- **Brief**: Translate this sentence from the passage on semantic manipulation with 3D-aware GANs into Spanish: "Ability to selectively edit certain semantic sections of the image is called semantic manipulation."

Ability to selectively edit certain semantic sections of the image is called semantic manipulation. Most of the current 3D aware GAN methods using neural fields model the whole image as an overall neural radiance field which limits the partial semantic editability of the generated results. There are many 3D - aware GANs, which use only single view image as input, like Pi-GAN (Chan et al. 2021), GIRAFFE (Niemeyer and Geiger 2021), EG3D (Chan et al, 2022), StyleSDF, Style NeRF etc. But they don’t have control over semantic manipulation. Recently a 3D GAN from Sun et al. 2022, introduced semantic segmentation into the generative network, but they render images and segmentation masks in single network with insufficient semantic part decoupling, which cannot directly edit the semantic regions. For this project, I explored the work [1], known as compositional neural radiance fields (CNeRF). CNeRF, allows us to manipulate independent semantic regions in the synthetic image.
Below picture summarizes the entire proposed method in [1]. Given the complexity of the entire method, I limited the scope of the project to stage 1, which is Low-Resolution CNeRF. Note: The complexity is not just in terms of implementing the big framework, but also in terms of not having the GPU compute power that can train this big network quick.

- **Information given**:
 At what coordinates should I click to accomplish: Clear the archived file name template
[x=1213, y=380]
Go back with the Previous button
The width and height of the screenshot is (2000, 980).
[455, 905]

- **Response to the task**: La capacidad de editar selectivamente ciertas secciones semánticas de la imagen se denomina manipulación semántica.